The number of the second grooves 123 may be one, two or more. In some embodiments, the number of the second grooves 123 is three. The connecting rod 12 with three second grooves 123 may facilitate assembly by the visually impaired person. The visually impaired person can sense the number of the second grooves 123 by touching, so as to determine the position of the two ends of the connecting rod 12. In some embodiments, a side of the connecting rod 12 has a first notch 122. The visually impaired person can sense the number of the second notches 123 by touch and determine the position of the connecting rod 12 that he or she is holding relative to the position of the first notch. In this way, it is convenient for the visually impaired person to quickly mount the second rotating shaft 25 from the first notch 122 to the first shaft hole 121.

The present disclosure further proposes a crane machine, the crane machine includes a claw device 100, a driving device, and a rope 40, and the specific structure of the claw device 100 is referred to the above embodiments. Since the crane machine is adopted with all the technical solutions of all the above embodiments, it has at least all the beneficial effects brought about by the technical solutions of the above embodiments, which will not be repeated herein. The rope 40 connects the claw device 100 and the driving device; the driving device is configured to cause the fixed disk 11 and the pivot plate 21 of the claw device to be close to each other or far away from each other by driving the fixing rope 63; when the fixed disk 11 and the pivot plate 21 of the claw device are close to each other, the clamping rods 22 of the claw device are close to each other; when the fixed disk 11 and the pivot plate 21 of the claw device are far away from each other, the clamping rods 22 are far away from each other.
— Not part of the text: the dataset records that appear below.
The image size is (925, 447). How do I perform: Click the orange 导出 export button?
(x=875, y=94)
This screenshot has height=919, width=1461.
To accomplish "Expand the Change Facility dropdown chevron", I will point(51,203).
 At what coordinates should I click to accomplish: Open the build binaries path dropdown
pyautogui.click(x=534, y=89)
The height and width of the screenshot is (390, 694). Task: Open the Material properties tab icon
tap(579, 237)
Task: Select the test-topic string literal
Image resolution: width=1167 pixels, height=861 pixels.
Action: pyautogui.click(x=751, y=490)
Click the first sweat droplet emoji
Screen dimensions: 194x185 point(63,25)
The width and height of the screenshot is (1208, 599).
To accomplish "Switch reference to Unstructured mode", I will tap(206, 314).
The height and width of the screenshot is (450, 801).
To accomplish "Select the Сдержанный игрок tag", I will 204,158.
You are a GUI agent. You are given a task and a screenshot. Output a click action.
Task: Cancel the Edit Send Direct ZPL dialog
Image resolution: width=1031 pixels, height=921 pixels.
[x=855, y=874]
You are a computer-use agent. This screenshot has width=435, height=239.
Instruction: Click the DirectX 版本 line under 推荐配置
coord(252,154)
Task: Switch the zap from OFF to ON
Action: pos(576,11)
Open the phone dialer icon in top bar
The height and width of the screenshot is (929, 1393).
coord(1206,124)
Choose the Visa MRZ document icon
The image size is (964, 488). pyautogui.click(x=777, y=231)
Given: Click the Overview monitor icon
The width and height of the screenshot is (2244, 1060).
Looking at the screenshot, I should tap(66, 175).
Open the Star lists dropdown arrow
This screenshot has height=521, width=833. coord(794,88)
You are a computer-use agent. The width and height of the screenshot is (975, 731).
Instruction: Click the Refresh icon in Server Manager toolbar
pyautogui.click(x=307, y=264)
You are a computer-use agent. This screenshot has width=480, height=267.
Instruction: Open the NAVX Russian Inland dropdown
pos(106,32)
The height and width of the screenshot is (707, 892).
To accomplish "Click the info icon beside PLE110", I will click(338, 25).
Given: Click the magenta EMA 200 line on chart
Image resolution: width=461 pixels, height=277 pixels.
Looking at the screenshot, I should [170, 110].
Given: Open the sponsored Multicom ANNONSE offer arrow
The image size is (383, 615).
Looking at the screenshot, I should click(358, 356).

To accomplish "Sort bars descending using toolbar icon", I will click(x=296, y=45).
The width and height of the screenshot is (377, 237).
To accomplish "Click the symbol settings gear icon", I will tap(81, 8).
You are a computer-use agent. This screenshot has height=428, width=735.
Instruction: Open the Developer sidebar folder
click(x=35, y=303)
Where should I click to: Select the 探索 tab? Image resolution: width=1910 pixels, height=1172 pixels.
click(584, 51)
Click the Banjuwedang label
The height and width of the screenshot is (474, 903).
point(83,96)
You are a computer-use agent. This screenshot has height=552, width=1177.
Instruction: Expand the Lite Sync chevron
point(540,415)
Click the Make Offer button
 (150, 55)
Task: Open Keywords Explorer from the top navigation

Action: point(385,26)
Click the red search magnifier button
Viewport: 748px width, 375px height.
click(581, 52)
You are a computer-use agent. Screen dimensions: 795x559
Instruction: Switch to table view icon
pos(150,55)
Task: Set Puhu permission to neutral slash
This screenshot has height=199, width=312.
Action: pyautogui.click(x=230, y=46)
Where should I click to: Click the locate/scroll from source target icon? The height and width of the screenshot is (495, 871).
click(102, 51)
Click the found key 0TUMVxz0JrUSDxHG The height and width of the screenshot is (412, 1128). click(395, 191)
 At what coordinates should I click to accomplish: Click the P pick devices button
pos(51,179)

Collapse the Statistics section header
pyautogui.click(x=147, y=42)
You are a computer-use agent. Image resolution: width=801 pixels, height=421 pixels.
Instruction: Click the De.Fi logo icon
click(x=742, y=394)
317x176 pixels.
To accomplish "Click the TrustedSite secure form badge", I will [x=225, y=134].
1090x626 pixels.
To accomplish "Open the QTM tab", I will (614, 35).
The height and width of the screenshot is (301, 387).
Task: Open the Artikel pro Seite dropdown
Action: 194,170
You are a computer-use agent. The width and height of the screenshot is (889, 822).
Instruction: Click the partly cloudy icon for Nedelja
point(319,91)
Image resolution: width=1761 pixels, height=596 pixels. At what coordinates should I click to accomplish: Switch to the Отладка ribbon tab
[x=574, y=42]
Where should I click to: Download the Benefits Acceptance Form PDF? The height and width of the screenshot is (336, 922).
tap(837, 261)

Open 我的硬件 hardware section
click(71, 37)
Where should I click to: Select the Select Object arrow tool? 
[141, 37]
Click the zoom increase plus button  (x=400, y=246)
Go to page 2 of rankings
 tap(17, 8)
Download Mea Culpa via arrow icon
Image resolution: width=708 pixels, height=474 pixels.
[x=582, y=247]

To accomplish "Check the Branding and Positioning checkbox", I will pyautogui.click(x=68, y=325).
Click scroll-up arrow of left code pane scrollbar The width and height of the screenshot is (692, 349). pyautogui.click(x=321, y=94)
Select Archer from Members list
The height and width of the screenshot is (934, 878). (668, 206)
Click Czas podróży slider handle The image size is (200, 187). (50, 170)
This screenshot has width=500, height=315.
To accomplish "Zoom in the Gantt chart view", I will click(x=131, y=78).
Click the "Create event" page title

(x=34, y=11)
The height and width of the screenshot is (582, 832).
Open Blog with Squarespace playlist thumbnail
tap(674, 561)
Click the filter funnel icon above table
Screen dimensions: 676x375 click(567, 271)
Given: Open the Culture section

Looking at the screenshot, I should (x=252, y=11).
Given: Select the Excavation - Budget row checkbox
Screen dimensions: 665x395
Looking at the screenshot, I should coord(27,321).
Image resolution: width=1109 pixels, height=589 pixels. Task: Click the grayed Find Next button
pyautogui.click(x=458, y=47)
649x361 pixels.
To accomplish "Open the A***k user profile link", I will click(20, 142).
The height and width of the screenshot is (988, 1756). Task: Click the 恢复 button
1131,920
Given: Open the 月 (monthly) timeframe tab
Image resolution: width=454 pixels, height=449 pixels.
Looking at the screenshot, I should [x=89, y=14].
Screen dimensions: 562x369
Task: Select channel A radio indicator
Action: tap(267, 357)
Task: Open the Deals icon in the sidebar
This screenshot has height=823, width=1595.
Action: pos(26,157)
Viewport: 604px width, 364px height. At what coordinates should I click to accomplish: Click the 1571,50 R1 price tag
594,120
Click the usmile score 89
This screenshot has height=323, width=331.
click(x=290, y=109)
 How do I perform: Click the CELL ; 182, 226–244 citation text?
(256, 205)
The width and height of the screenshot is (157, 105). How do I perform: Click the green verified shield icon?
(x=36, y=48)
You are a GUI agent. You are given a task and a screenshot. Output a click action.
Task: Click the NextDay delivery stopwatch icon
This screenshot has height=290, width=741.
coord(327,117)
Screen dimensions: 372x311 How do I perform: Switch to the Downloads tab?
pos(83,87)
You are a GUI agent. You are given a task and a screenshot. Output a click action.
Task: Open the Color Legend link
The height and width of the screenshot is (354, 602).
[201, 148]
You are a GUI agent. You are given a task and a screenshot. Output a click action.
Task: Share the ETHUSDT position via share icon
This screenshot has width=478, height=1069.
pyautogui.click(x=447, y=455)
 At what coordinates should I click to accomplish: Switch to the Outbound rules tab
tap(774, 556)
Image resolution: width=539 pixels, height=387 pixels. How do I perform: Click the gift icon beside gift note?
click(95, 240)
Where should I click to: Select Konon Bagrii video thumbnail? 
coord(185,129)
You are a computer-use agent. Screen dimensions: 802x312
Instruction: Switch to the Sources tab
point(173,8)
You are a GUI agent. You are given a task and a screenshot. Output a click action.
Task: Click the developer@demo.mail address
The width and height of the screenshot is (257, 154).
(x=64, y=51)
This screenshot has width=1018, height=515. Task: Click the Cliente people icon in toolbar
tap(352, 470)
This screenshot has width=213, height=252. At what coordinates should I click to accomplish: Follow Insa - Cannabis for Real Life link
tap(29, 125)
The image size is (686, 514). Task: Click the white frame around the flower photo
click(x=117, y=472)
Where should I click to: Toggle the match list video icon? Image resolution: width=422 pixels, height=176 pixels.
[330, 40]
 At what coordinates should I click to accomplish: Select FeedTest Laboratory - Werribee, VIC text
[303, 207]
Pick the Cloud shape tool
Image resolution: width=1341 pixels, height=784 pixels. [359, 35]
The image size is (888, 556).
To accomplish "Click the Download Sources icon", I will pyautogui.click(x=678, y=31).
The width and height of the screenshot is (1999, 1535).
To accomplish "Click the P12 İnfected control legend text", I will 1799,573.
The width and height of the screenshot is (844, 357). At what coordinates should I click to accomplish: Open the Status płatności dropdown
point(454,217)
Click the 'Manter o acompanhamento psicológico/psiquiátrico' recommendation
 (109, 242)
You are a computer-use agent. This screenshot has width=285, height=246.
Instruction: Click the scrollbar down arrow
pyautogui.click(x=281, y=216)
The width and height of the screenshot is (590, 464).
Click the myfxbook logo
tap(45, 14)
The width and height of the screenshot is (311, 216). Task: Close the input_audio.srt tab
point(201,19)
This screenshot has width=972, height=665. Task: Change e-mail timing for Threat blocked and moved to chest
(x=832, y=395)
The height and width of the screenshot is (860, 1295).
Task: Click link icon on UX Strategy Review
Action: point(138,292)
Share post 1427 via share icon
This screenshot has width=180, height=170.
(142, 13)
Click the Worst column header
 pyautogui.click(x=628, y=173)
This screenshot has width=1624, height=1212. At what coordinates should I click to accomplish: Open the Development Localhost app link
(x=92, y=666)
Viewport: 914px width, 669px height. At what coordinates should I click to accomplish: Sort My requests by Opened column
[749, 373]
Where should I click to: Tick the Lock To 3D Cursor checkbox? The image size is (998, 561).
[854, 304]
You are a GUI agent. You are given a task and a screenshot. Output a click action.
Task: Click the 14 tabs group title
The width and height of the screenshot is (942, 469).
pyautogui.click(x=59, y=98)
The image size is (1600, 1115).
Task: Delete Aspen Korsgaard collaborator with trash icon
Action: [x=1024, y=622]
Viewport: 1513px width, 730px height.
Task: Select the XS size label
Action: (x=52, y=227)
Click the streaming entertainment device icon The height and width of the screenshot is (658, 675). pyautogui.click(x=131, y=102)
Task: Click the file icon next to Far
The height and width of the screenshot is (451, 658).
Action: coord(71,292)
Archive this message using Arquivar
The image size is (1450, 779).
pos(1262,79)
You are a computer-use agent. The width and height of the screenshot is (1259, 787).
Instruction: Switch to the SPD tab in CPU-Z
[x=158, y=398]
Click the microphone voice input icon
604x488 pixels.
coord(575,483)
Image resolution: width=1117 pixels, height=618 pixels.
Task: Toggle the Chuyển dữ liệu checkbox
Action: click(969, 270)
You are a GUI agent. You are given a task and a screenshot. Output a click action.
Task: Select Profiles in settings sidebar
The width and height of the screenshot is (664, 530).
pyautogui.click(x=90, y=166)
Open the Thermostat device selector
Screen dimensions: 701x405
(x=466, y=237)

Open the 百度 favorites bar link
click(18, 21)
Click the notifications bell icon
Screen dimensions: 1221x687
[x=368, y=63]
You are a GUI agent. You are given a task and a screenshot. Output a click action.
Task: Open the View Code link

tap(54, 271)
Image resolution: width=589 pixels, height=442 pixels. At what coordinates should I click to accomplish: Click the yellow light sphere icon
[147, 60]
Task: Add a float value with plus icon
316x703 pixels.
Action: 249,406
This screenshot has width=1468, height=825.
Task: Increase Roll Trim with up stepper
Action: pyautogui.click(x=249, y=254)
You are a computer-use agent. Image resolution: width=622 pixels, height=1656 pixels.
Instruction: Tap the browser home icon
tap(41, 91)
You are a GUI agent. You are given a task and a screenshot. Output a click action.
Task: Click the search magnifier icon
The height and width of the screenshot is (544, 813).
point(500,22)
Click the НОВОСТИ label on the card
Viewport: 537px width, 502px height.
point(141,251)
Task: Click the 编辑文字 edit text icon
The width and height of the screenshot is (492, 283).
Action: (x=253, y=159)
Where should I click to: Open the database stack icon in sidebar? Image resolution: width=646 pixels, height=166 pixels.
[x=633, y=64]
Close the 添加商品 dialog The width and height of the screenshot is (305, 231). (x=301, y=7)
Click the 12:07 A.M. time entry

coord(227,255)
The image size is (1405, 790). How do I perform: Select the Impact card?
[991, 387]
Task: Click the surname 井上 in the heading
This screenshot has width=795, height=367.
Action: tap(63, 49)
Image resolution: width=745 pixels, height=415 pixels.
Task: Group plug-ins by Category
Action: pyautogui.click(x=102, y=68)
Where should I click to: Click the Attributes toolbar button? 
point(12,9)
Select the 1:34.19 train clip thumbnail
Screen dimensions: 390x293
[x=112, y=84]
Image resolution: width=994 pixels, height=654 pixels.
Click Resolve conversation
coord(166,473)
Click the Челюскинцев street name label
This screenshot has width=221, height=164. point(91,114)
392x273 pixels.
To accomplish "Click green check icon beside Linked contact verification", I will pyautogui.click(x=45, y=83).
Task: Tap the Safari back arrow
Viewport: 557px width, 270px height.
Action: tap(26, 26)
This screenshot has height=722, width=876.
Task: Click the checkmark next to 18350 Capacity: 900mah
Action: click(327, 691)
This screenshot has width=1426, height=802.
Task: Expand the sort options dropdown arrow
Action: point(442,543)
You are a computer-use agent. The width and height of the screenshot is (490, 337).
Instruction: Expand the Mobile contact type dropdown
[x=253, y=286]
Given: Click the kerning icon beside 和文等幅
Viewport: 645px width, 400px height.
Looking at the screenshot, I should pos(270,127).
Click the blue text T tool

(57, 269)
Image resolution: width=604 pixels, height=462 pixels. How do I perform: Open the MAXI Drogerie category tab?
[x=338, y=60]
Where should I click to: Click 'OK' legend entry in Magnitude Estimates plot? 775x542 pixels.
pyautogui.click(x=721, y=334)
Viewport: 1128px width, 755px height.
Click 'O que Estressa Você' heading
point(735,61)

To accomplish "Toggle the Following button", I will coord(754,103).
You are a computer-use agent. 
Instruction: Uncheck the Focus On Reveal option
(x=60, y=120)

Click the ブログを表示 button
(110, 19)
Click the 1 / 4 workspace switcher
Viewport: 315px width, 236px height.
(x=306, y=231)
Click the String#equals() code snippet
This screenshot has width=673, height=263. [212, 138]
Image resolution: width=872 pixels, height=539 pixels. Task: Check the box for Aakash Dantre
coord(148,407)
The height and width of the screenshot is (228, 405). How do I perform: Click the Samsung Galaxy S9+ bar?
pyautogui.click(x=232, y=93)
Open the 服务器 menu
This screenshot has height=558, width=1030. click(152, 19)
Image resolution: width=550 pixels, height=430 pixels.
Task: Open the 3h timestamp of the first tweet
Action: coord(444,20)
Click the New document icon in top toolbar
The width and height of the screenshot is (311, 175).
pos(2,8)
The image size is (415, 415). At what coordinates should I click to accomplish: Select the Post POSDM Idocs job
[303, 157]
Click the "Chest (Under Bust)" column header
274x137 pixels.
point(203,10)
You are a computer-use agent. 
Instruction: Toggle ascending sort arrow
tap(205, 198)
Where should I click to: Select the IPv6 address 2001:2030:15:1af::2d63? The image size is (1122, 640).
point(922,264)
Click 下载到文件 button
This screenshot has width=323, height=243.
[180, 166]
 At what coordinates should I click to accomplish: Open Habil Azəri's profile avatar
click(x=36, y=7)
In some embodiments, referring to FIGS. 10 to 17, a gripper for a crane machine includes a limiting sleeve 10b, an adjustment assembly 20b, and an actuating assembly 30b.

The limiting sleeve 10b defines an opening 11b on an end in the axial direction thereof and is arranged with an end wall 12b at the other end; the end wall 12b is arranged with a first channel 125b, and a side wall of the limiting sleeve 10b is arranged with a second channel 13b communicating with the first channel 125b.

The adjustment assembly 20b includes a fixed disk 21b and at least two connecting rods 22b arranged at intervals along an outer periphery of the fixed disk 21b; the fixed disk 21b defines a first adjustment hole 211b and a fixing hole 212b, both of which extend along an up-down direction and through the fixed disk 21b; the first adjustment hole 211b and the fixing hole 212b allow a bead chain to move up and down.

The actuating assembly 30b is movably connected to the adjustment assembly 20b; the actuating assembly 30b includes a pivot plate 31b arranged below the fixed disk 21b and at least two clamping rods 32b arranged at intervals along an outer periphery of the pivot plate 31b; the pivot plate 31b defines a second adjustment hole 311b arranged in the center and extending along the up-down direction and through the pivot plate 31b, and the second adjustment hole 311b allows the bead chain to move up and down; an end of the connecting rod 22b is movably connected to the fixed disk 21b, and the other end of the connecting rod 22b is movably connected to the clamping rod 32b; an end of the clamping rod 32b is movably connected to the pivot plate 31b, and tail ends of the adjacent clamping rods 32b are brought together or separated to open or close the gripper.

The limiting sleeve 10b is arranged below the fixing hole 212b, a diameter of the fixing hole 212b being greater than a maximum width of the first channel 125b, and the limiting sleeve 10b is engaged with the fixed disk 21b; or, another limiting sleeve 10b is arranged below the second adjustment hole 311b, the diameter of the second adjustment hole 311b being greater than the maximum width of the first channel 125b, and the limiting sleeve 10b is engaged with the pivot plate 31b.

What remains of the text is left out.